_Text passage_
---+---

# Join the Puppy Photo Thread - Eye Candy!



## cishepard (Apr 8, 2018)

*Memo to all new puppy owners:
Please post photos of your pups here. Lot's of them and often!*

People new to the forum and old timers with new puppies, or even puppy shots of your older dogs, we just _love_ photos, and having them all in one thread, well ...cuteness overload!

My desire is to see this thread take off and be bumped up everytime some one has a new shot of their pup to show off.

I'll start with some great shots my sister (professional photographer) took of Bingo when he was 4 months old, just to get things rolling ... feel free to join in!


----------



## Cbelknap (Sep 17, 2014)

Max and Molly ....


----------



## krandall (Jun 11, 2009)

OK! We'll play!

Kodi on the night he came home, and my all-time favorite puppy photo of him, at about 3 1/2 months old.


----------



## krandall (Jun 11, 2009)

Pixel being as cute as she could be... HER "coming home" day, and the world's biggest puppy yawn.


----------



## krandall (Jun 11, 2009)

And... Miss Panda (who doesn't have many "only dog" puppy pictures) The first one is the day she came home, being introduced to the "big dogs". (weren't they cute the way they were both trying to make her feel comfortable?) Second one is the next day, napping with "big" sister, Pixel, and the third is actually a week or two before we brought her home... the day we did her puppy "soaps" at the breeder's house.


----------



## Lucindagh (Sep 20, 2018)

---+---

_Records supplied_
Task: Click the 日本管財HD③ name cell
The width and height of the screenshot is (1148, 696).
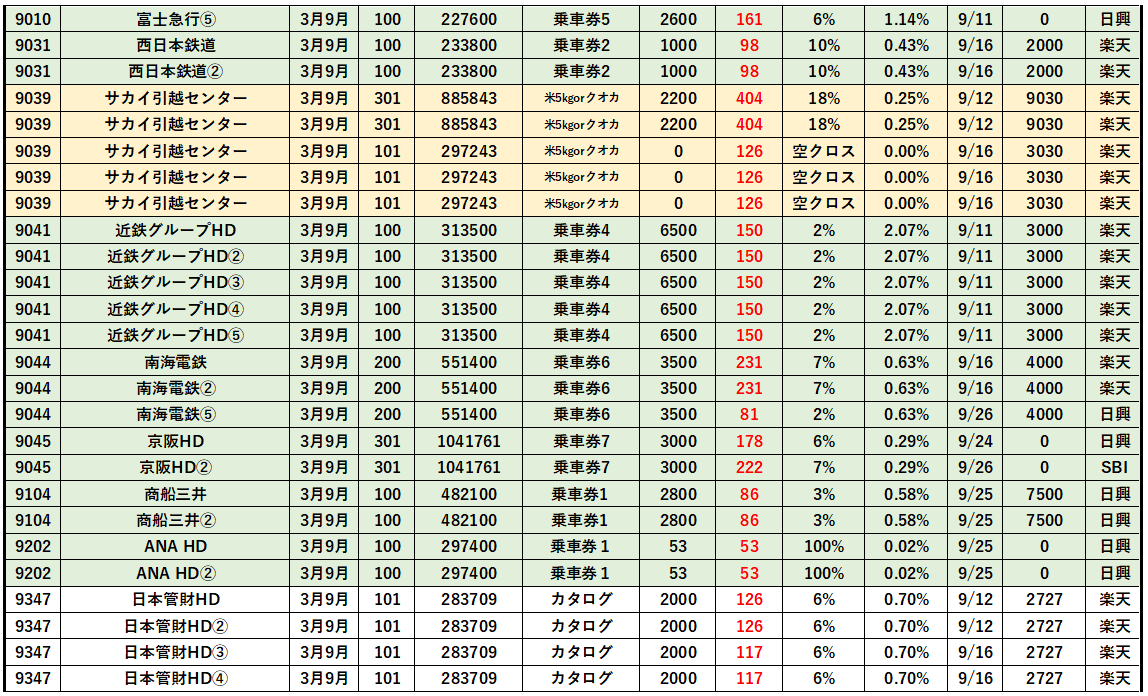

---+---

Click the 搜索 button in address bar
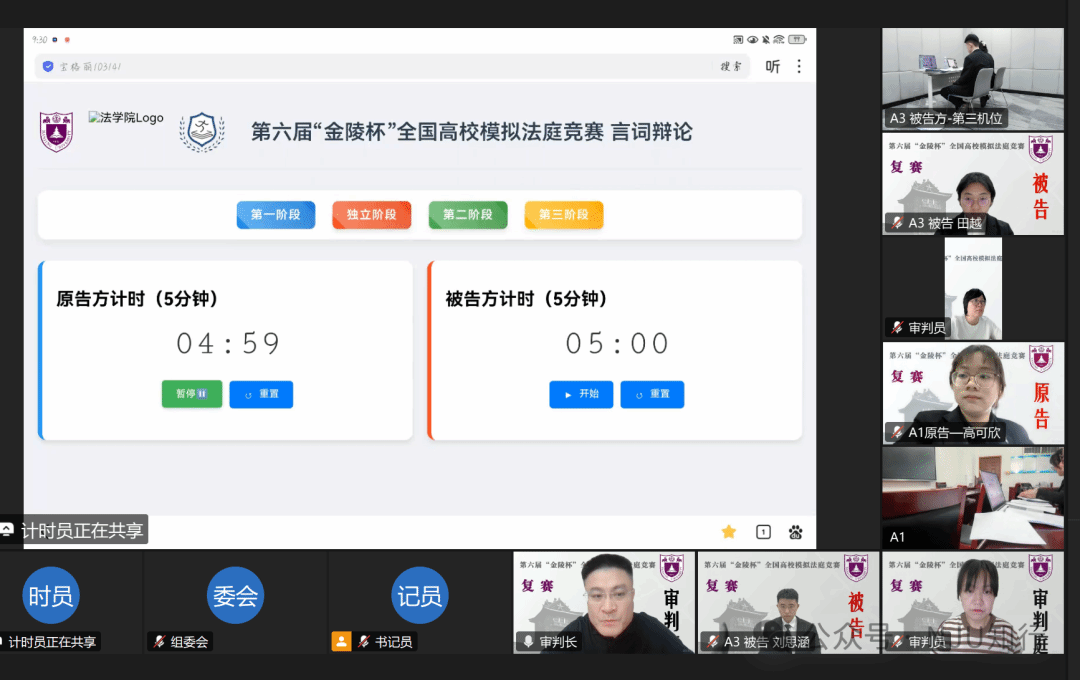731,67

---+---

_Problem set_
a – In the puppy photo thread, how old was Bingo in the shots taken by the first poster's sister?
b – From the puppy photo thread, extract the passage from "# Join the Puppy" to "well ...cuteness overload!" word for word.

_Expected answers_
a – He was 4 months old.

b –
# Join the Puppy Photo Thread - Eye Candy!



## cishepard (Apr 8, 2018)

*Memo to all new puppy owners:
Please post photos of your pups here. Lot's of them and often!*

People new to the forum and old timers with new puppies, or even puppy shots of your older dogs, we just _love_ photos, and having them all in one thread, well ...cuteness overload!